Senate Majority Leader Mitch McConnell (R-Ky.) has pledged that there will be no shutdowns on his watch, but Sen. Ted Cruz (R-Texas)—a leading force behind the effort to defund ObamaCare in 2013—is stirring the pot with talk of action.
“I believe we should use every and any procedural tool available to defund Planned Parenthood,” Cruz, who is running for president, told reporters before Monday’s 53-46 vote on defunding.
And here's something fun. Both Cruz and Marco Rubio (yet another presidential candidate) insist that the American public will only blame the Democrats for a shutdown. "I think the question you should be asking is of the Democrats," says Rubio. "Are you willing to shut down the government in order to defend Planned Parenthood as opposed to us being asked that way?" Good luck with that, Marco.

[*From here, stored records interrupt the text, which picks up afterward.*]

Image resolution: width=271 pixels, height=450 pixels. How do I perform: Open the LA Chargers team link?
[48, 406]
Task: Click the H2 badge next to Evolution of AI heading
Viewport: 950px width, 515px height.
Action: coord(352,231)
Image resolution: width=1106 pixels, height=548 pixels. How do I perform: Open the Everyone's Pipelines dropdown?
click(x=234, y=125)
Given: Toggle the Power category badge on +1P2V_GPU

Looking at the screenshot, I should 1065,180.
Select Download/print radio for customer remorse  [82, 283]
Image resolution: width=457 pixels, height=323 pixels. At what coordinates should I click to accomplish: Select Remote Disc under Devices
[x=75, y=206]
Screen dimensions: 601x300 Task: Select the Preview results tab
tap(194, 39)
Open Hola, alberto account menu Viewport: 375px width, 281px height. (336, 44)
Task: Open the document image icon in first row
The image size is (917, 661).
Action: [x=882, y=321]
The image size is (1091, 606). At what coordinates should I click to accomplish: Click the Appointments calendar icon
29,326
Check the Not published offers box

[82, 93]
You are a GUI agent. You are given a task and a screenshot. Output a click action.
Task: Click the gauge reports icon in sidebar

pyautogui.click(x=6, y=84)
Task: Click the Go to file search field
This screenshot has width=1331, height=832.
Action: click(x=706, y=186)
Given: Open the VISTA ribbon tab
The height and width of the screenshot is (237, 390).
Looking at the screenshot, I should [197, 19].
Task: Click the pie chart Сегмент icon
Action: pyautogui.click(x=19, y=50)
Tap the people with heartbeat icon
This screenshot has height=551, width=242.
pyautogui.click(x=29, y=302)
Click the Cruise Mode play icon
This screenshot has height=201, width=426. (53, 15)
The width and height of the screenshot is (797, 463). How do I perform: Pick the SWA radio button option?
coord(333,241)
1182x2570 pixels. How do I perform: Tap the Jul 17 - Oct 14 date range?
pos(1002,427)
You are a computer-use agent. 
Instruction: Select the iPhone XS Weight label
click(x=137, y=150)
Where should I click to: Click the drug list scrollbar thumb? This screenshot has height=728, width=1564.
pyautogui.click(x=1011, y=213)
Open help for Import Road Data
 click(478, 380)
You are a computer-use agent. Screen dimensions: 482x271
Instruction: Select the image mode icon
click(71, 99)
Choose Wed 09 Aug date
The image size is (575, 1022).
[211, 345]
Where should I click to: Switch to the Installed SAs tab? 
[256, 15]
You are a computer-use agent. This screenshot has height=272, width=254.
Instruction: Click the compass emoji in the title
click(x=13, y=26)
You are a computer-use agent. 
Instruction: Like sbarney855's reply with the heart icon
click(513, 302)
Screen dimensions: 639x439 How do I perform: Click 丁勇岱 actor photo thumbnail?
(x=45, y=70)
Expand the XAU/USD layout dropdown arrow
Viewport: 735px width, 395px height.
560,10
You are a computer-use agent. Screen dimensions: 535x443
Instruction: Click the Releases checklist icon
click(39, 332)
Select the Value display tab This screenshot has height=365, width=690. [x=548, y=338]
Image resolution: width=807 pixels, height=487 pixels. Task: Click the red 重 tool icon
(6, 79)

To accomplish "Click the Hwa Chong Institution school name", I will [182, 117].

Meanwhile, it's deja vu all over again for plenty of other Republicans. Sen. Susan Collins (R-ME), who voted with the majority of Republicans Monday on the defunding bill, has teamed up with Sen. Mark Kirk (R-IL) to find some alternative way to beat up Planned Parenthood without a shutdown. Kirk is one of the most vulnerable Republicans up for re-election next year. He was the lone Republican vote against cloture and he sure as hell doesn't want to have to face women in Illinois after his party shuts down government over their health care. Other Republicans just see it as a really bad idea. Even hardline conservative Sen. Dan Coats (R-IN) sees it as futile and damaging, saying "unless someone can convince me that tactic will cause the president to do a 180, we’re just gonna end up with the same results as last time."
All the same, this fight isn't going to go away, however much Republicans not running for president might want it to. Sen. Majority Whip John Cornyn promises as much, though he is somehow operating under the delusion that leadership can put the shutdown genie back in the bottle. "I realize some people want to write this is going to be shutdown material … It's not," he told Politico, then added "[b]ut we're serious about it." In other words, shutdown with a War on Women twist, here we come. Because that always works out so well for Republicans.